Written with a French Romantic organ in mind

Wenige wissen das Geheimnis der Liebe was performed for the first time by the tenor Jos. Tijssen (who had taken part in a performance of several of Diepenbrock’s a cappella works on 2 February 1900) in the St Steven’s Church in Nijmegen on 19 July 1902. The composer was mildly enthusiastic about the concert in Nijmegen: “He sang it beautifully, it could have been even more beautiful, but the organist and the organ (both wild donkeys)3 did not cooperate.” (BD III:431) Diepenbrock thought organist W. de Vries’ playing was “incredibly rigid”. (BD III:439) His remark about the eighteenth-century organ (built by Ludwig König) is not strange, considering Diepenbrock had a French Romantic organ in mind for the accompaniment of the Geistliche Lieder. In 1905 he wrote in a letter in which he refers to the organ parts of his Missa (RC 27) and Wenige wissen: These things can only be played on those French organs with those fine Gamba and lingual stops, not on those old howling and bellowing organs. (BD IV:425)

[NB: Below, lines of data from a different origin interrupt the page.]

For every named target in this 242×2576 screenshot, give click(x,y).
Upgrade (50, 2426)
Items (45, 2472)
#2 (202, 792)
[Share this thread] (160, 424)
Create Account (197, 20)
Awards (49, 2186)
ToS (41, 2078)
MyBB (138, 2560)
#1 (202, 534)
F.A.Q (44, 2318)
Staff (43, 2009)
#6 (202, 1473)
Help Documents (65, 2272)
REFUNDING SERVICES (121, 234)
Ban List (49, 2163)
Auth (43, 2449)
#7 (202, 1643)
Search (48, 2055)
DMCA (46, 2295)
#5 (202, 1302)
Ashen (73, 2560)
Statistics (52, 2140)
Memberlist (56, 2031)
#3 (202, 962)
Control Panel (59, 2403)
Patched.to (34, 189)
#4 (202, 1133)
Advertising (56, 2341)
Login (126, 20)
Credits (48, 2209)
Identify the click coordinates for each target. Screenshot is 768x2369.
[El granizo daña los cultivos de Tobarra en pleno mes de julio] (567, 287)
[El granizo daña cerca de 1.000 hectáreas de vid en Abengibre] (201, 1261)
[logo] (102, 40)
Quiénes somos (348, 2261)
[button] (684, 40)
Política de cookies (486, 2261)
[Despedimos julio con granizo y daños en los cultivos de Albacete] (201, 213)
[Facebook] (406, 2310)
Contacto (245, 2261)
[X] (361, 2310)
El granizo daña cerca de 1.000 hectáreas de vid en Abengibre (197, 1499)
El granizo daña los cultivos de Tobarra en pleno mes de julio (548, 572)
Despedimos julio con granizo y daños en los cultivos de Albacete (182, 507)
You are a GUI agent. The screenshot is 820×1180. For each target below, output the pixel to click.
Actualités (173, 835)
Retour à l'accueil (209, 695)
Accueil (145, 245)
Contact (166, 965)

After the concert in Nijmegen Diepenbrock’s friend W.G. Hondius van den Broek expressed his surprise that the section of the text of Wenige wissen that was crucial to him had been omitted: The part of the Hymn you did not set to music has struck me. I always thought the desire to express the spiritual so strongly through the material was very characteristic of the poem as a whole. Do you consider this desire too strong in the lines that have not been set to music? (BD III:436)

Whether or not Diepenbrock ever answered that question, can’t be found in his correspondence. In any case, this performance would have encouraged him to go back to Wenige wissen and orchestrate it in the autumn of 1902 (see RC 58).

An ecstatic miracle

In later years Aaltje Noordewier overcame her objections against the text and Wenige wissen das Geheimnis der Liebe became one of her favourite songs. In 1916 Diepenbrock made a copy for her, in which the song – now entitled Abendmahlshymne (Hymn of the Last Supper) – was notated a semitone lower and the organ postlude has been revised. During a national tour with the organist Anton Verhey in the autumn of 1918 she even sang the hymn 19 times, alongside an organ arrangement of Mahler’s song Ich bin der Welt abhanden gekommen (I Am Lost to the World, RC 133), which Diepenbrock made in 1916. After the concert in Utrecht of 26 September, the young critic J.S. Brandts Buys was moved by Wenige wissen:

This song by Diepenbrock is an ecstatic miracle. When reading the text a poor sceptic does not know whether he should consider it sublime, or actually down-to-earth. [...] But when Diepenbrock himself appears to float up and down in his melody, as a wonderful, amorous, holy figure of a monk, a pater Extaticus floating between heaven and earth, then a poor sceptic realises that between heaven and earth and in this murmuring verse there is a wealth of mystic rapture he himself had never dreamt of. (BD X:409)

Désirée Staverman

1 Ton Braas in CD booklet of Memorare (KRO CD 94009).

2 A characteristic of Novalis’ use of language given by Diepenbrock in his article “Melodie en Gedachte, of de muziek in de intellectueele evolutie” from 1891-1892 (see VG:31).

3 Here Diepenbrock used the Greek word “onagroi”.